*** PROVIDED ENTRIES
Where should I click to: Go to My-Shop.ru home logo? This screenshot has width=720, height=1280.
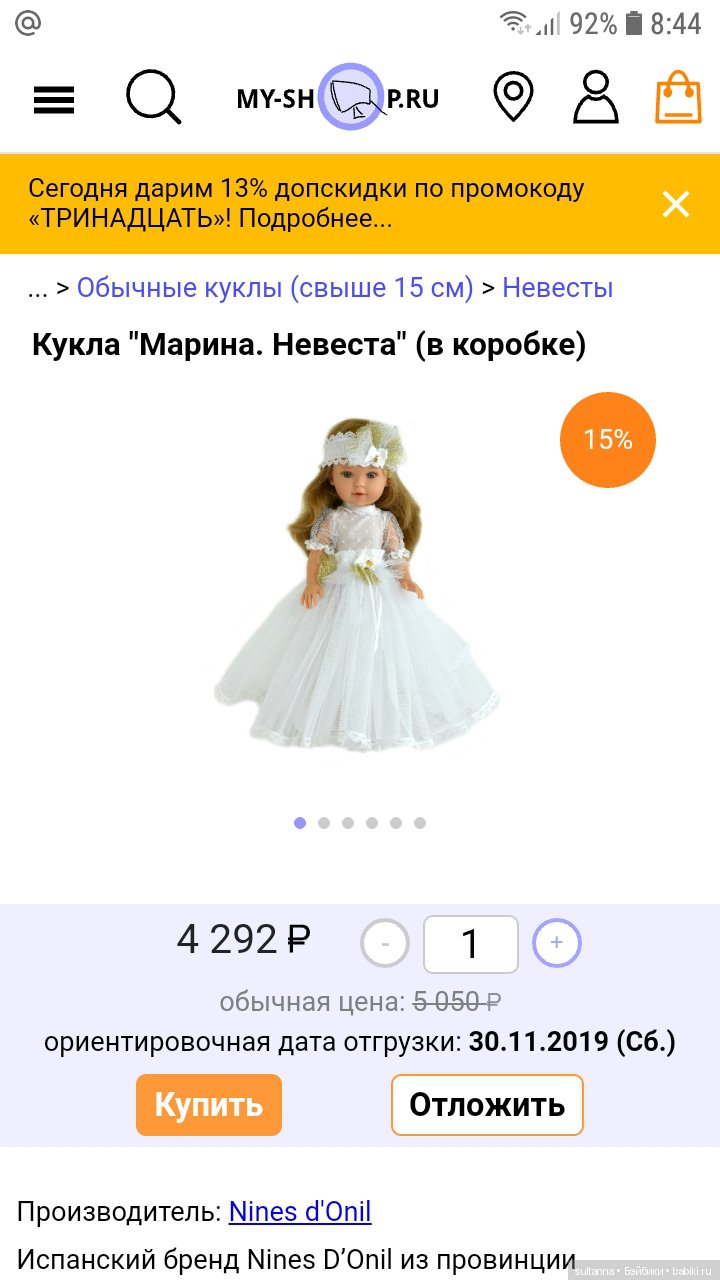[x=338, y=97]
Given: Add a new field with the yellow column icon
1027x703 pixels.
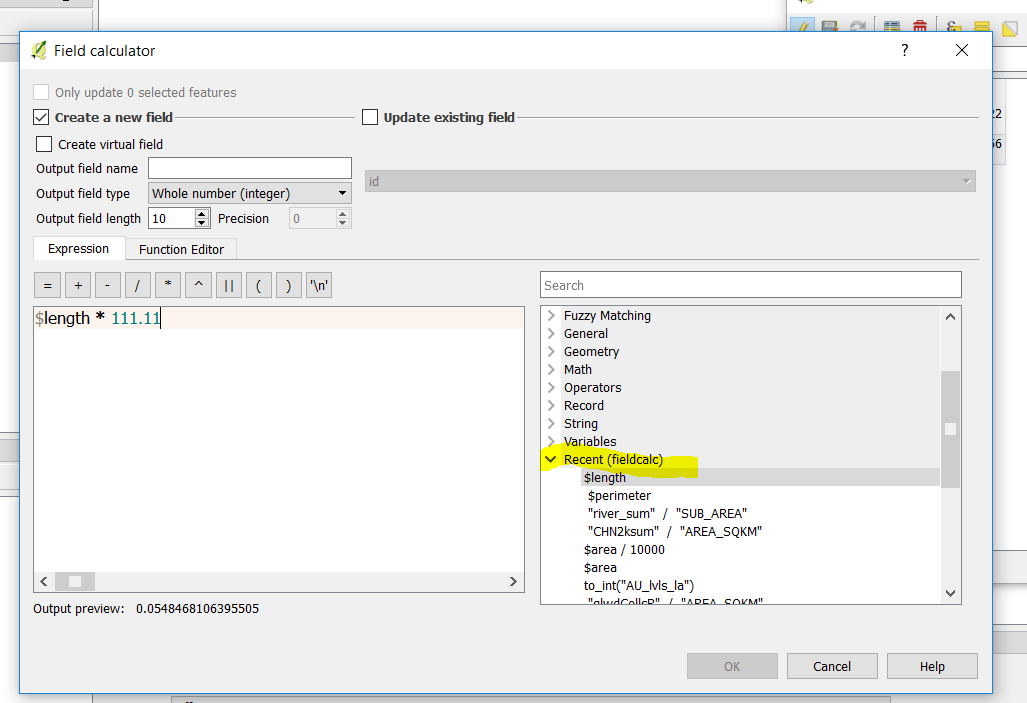Looking at the screenshot, I should pyautogui.click(x=983, y=25).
******
EXERCISE BRIEF -> Drop the pictures, then transcribe the lines from the one containing "Given: Add a" to the end of the data above, exactly and nothing more.

SOLUTION ->
Given: Add a new field with the yellow column icon
1027x703 pixels.
Looking at the screenshot, I should pyautogui.click(x=983, y=25).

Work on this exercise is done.